* **Task goal**
Return exactly the span that opens with the line containing "Instruction: Click the" and closes with the final line of the records, both included.

━━━━━ Data excerpts

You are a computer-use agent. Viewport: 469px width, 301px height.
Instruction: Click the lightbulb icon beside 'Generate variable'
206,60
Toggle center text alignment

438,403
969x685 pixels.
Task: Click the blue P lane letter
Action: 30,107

━━━━━━━━━━

* **Result for this task**
Instruction: Click the lightbulb icon beside 'Generate variable'
206,60
Toggle center text alignment

438,403
969x685 pixels.
Task: Click the blue P lane letter
Action: 30,107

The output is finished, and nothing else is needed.